The analytical website FiveThirtyEight is keeping track of the congressional mavericks and dividing them into three categories: Some fear the cuts will explode the deficit; some fear it will be temporary; and some fear the plan will actually increase taxes on some Americans who could lose tax deductions.
Republicans are "more divided so far on their push to change America's tax system — a bad sign for a party desperate for a big achievement in a year in which they control both houses of Congress and the presidency," the website wrote in a review of the GOP critics.
- Sen. Bob Corker of Tennessee, engaged in a bitter Twitter feud with President Donald Trump, and other establishment Republicans insist that the tax cuts not increase the federal budget deficit.
- House Speaker Paul Ryan wants a fundamental reform of the tax system but may have to settle for temporary tax cuts that expire in 10 years because of House rules.

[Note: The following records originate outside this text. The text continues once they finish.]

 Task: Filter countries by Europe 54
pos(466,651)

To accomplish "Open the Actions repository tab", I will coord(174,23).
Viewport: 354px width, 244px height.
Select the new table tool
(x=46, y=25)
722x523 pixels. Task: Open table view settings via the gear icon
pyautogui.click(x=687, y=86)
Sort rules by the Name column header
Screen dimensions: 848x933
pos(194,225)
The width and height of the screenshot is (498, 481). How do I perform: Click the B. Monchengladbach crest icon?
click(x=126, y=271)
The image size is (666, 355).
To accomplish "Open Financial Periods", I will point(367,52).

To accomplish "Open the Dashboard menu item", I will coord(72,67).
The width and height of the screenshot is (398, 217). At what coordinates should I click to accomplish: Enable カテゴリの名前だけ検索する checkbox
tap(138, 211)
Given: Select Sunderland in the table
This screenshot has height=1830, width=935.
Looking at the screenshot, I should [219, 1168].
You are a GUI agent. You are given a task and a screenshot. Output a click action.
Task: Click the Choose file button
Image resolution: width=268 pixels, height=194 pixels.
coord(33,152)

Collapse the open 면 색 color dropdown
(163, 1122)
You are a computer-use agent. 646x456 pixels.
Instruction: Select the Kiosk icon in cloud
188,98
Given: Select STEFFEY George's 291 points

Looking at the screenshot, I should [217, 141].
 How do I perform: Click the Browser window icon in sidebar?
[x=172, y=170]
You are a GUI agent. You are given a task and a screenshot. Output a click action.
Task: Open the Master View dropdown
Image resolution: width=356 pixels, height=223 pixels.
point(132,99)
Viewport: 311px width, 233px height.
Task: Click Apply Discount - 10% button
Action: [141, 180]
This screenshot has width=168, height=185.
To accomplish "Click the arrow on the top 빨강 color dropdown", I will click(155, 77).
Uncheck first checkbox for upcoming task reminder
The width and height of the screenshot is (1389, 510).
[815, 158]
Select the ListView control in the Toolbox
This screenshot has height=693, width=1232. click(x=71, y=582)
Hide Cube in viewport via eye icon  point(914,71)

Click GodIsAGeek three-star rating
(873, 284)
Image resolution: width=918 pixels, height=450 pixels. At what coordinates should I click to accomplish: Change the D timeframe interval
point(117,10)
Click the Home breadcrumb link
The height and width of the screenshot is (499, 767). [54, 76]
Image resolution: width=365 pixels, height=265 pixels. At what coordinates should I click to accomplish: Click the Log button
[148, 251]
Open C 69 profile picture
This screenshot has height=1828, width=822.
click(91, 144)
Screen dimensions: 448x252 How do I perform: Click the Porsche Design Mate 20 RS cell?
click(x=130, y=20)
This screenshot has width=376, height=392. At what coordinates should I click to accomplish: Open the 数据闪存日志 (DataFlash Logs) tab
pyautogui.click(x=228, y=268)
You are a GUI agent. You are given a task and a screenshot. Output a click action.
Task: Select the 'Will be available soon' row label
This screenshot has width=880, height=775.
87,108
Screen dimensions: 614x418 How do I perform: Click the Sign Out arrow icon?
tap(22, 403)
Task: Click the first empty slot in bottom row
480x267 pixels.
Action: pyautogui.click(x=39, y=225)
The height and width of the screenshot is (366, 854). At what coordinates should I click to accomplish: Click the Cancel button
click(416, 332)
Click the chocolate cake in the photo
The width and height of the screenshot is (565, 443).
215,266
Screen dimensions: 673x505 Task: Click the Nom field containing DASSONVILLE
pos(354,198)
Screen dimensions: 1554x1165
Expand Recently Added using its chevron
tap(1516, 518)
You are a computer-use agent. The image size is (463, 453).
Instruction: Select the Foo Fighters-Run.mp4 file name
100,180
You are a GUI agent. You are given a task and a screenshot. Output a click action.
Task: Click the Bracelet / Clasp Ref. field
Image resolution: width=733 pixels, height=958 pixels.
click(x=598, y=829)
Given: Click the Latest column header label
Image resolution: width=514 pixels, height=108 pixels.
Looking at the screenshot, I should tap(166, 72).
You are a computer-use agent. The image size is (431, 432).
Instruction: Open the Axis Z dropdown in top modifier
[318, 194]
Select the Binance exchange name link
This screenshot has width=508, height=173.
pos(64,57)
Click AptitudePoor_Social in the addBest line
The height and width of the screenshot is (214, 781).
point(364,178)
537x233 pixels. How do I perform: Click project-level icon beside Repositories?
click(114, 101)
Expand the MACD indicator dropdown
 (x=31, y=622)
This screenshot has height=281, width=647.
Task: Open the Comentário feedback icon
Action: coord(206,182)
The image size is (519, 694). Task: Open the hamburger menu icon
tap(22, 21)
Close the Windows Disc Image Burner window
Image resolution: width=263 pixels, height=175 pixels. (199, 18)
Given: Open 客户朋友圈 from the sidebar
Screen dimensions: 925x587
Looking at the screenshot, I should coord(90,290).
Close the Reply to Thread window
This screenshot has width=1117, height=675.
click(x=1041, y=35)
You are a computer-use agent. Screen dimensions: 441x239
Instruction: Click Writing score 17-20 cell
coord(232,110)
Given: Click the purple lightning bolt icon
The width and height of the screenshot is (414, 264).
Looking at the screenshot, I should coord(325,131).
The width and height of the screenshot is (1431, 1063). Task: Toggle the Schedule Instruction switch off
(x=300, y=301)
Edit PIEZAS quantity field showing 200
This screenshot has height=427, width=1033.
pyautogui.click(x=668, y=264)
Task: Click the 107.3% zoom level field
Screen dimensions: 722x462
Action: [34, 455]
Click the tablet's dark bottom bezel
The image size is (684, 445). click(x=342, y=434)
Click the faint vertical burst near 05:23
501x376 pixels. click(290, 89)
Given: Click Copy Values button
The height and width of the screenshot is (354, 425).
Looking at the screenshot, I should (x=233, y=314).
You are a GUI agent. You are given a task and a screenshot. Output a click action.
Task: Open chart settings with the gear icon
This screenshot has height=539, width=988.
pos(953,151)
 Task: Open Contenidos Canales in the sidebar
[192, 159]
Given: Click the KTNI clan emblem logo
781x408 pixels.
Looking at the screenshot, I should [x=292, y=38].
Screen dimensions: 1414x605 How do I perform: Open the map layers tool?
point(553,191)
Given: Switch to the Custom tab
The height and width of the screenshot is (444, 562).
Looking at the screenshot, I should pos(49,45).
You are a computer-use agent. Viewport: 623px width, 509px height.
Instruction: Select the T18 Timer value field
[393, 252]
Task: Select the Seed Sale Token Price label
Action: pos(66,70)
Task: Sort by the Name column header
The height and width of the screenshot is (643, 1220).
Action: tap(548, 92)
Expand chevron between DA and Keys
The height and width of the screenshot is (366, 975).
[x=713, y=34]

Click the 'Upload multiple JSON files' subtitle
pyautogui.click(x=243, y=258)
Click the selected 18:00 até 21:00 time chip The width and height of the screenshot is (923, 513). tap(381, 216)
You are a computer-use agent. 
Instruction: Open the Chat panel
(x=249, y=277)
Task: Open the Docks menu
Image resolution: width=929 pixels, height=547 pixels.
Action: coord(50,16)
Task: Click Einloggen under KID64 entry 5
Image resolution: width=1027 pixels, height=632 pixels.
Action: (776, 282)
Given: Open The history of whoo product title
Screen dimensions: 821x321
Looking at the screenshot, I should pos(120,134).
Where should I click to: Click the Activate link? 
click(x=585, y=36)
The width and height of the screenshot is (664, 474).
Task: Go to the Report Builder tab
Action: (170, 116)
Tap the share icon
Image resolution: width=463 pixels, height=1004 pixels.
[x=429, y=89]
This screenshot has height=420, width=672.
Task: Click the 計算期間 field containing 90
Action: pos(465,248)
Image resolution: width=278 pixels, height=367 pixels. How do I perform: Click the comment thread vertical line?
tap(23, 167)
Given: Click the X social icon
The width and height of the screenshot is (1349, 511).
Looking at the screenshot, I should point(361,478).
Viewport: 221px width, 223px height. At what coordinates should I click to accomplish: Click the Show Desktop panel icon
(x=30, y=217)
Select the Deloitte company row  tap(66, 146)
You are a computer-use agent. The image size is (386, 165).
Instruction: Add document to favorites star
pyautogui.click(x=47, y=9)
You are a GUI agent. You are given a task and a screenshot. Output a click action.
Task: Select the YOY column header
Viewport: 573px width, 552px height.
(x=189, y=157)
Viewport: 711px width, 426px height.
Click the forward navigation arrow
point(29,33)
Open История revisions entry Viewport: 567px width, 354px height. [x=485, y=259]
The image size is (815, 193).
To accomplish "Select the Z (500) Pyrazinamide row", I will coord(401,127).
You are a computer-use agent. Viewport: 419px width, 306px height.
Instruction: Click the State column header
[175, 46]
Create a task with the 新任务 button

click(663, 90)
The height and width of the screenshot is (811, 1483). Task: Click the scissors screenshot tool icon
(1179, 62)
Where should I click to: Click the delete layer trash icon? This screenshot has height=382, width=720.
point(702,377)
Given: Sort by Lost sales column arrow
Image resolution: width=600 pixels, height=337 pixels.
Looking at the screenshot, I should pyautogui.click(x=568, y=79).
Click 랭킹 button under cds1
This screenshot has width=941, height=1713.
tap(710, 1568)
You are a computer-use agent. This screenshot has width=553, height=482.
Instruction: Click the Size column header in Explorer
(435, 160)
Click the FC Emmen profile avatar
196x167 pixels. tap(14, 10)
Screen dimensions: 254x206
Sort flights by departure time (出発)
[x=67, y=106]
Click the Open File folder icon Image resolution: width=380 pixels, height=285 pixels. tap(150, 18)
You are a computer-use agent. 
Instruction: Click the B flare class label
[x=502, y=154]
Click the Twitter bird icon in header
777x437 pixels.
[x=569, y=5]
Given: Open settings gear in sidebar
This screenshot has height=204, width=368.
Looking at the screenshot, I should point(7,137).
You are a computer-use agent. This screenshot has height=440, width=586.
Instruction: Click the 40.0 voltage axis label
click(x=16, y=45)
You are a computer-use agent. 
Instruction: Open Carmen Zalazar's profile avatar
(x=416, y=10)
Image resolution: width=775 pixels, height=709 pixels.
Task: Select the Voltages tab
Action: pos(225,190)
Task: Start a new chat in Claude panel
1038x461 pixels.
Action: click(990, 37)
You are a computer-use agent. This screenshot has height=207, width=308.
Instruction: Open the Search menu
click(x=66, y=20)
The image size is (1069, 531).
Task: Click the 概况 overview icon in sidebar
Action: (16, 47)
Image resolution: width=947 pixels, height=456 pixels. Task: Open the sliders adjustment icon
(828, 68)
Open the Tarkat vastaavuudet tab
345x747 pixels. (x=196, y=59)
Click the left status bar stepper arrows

- Rep. Peter King of New York and other Republicans from high-tax states are grumbling about the proposed elimination of state-tax deductions from federal taxes.
However, Grover Norquist, president of the influential Americans for Tax Reform, argues that the tax plan is good for all taxpayers.
"The biggest winners of tax reform will be the millions of Americans who enter or return to the job market when we unleash America's business investment through lower taxes, expensing and repatriation," he wrote.